Aquella locura comenzó a apaciguarse bien entrada la madrugada, después de que las autoridades declarasen el toque de queda. Para aquel momento, ya había corrido como la pólvora extendiéndose a otras ciudades del país. Al día siguiente el estado de devastación y desolación era colosal. El toque de queda se mantenía. La auténtica masacre vino entonces, cuando la policía y las fuerzas del ejército tomaron las calles. Los disparos se multiplicaron, se sumó el ruido de las metralletas y los tanques en las calles. Asomarse por la ventana era correr el riesgo de ser el blanco de una bala perdida. Cuántos muertos inocentes, cuántos ajustes de cuentas, cuánta violencia gratuita. Luego vino la escasez de alimentos. ¿Cuántos muertos en total? ¿Cuántos desaparecidos? Una cifra que jamás se llegó a conocer. Se hablaba de miles, pero oficialmente rondaba los trescientos.

Aquello tan sólo fue el preámbulo de lo que iba a suceder en el país los próximos años. Ese era el resultado de la devaluación monetaria, la espiral inflacionaria, los ajustes económicos, el acaparamiento de productos de primera necesidad, la corrupción, la desconfianza y la pérdida de credibilidad. La consecuencia fue una inestabilidad política, pero sobre todo había dejado al descubierto una profunda fractura social. Ese fue el día en que Sara decidió marcharse de su país.

Sara vuelve al momento presente. Advierte que los policías y los bomberos entran en el portal de un edificio, pero ella no tiene ningún interés en saber qué ocurre. Compra los libros que tiene entre sus manos y sigue su camino hacia la estación de cercanías para tomar el tren de vuelta al pueblo donde vive. Sentada ya en el vagón, con el vaivén del ferrocarril, observa al resto de los pasajeros con caras de satisfacción. Llevan sus libros y sus rosas. Sonríe y decide recrear para sí misma la leyenda de aquella tradición. Abstraída, imagina al terrible Dragón que tantos estragos causa a la población. Visualiza algunos de los sacrificios humanos escogidos al azar para apaciguar su furia. No puede evitar asociarlo con el terrible Dragón que había azotado su ciudad natal y todos los sacrificios humanos, que aún hoy, continúan cobrándose. Vislumbra a la princesa, a quien la suerte ha señalado para el sacrificio. La ve caminando resignada hacia las fauces de su depredador, bajo la triste mirada de los aldeanos, como la triste mirada de todos los que aquel día perdieron a alguien o vieron el esfuerzo de su trabajo hecho añicos. Observa al valiente caballero que aparece, lucha tenazmente y mata al Dragón, salvando la vida de la princesa y de su pueblo. Entonces aprecia que, de la sangre derramada por aquella bestia, emerge una preciosa y enorme rosa roja.

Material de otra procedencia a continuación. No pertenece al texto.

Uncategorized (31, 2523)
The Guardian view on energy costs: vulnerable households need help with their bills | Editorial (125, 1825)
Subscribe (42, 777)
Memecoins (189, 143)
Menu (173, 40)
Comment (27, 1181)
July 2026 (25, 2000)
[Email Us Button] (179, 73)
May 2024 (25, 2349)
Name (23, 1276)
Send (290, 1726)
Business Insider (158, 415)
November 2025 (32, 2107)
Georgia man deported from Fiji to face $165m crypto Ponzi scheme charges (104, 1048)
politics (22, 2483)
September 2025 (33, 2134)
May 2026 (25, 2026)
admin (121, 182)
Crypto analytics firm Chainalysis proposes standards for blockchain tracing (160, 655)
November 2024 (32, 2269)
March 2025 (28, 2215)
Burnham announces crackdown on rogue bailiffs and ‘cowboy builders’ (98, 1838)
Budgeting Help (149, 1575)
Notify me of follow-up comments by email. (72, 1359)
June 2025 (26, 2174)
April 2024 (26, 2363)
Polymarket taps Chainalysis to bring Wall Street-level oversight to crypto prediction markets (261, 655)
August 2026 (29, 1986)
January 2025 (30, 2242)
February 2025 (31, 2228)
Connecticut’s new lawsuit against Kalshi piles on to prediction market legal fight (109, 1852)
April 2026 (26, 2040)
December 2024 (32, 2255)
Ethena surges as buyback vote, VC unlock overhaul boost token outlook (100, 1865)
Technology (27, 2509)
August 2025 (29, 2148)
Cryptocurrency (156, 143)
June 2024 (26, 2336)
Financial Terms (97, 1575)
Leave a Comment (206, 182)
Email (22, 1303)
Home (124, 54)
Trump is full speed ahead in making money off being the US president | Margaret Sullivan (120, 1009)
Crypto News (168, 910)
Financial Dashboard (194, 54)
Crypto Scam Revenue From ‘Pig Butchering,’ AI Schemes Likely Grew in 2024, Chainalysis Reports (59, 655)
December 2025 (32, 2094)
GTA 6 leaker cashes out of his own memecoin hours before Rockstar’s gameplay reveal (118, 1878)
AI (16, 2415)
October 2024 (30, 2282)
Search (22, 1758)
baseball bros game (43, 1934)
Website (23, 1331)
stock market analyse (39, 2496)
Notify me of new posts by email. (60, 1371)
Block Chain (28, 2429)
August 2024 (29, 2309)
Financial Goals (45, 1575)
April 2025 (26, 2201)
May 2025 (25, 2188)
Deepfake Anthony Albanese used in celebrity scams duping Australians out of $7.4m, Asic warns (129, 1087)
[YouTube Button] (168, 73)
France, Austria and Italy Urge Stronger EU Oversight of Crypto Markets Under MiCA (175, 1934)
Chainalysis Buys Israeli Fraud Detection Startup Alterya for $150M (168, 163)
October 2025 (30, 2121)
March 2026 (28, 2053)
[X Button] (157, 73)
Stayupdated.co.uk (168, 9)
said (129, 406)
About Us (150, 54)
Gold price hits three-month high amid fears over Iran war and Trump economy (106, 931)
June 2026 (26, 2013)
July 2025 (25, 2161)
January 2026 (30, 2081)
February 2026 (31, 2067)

¿Hay caballeros en estos tiempos?, se pregunta Sara. Caballeros y damas que puedan acabar con el Dragón violento de su país, salvando la vida de tantos inocentes. Héroes que puedan terminar con tantos sacrificios humanos inútiles. Tal vez entonces, en las calles de la ciudad donde creció, emergería un jardín de rosas rojas y en las plazas florecería un ambiente de alegría y esperanza. Después de eso, podría celebrarse también el día de las rosas y conmemorarse la leyenda, sobre unos valientes caballeros y damas, que derrotaron al Dragón y salvaron a su pueblo. Eso, tal vez, haría renacer el espíritu de su gente.